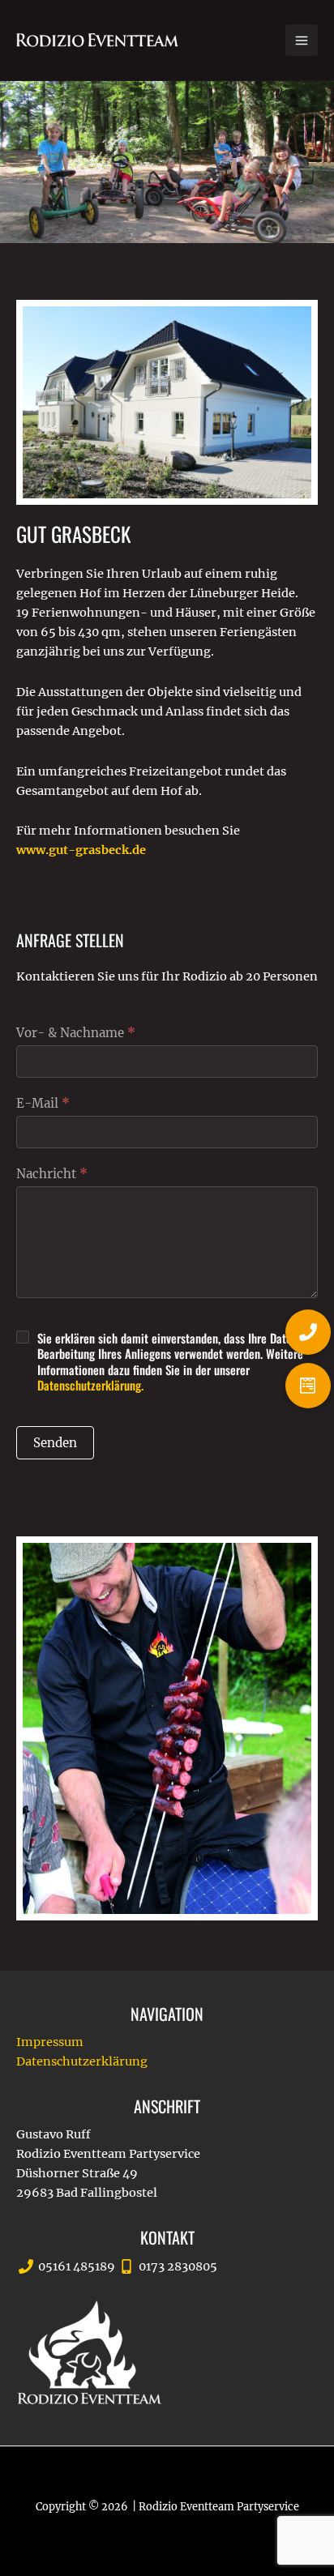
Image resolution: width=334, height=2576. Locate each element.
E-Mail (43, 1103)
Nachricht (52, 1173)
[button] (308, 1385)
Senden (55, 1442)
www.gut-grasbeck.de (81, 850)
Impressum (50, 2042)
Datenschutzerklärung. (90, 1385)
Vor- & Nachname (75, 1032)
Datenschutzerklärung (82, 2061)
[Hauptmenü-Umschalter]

####################

__What you have to do__:
I would like you to restate word for word the lines from the one with "[button] (308, 1385)" through the last line of the material above, and only those.

__Solution for this problem__:
[button] (308, 1385)
Senden (55, 1442)
www.gut-grasbeck.de (81, 850)
Impressum (50, 2042)
Datenschutzerklärung. (90, 1385)
Vor- & Nachname (75, 1032)
Datenschutzerklärung (82, 2061)
[Hauptmenü-Umschalter]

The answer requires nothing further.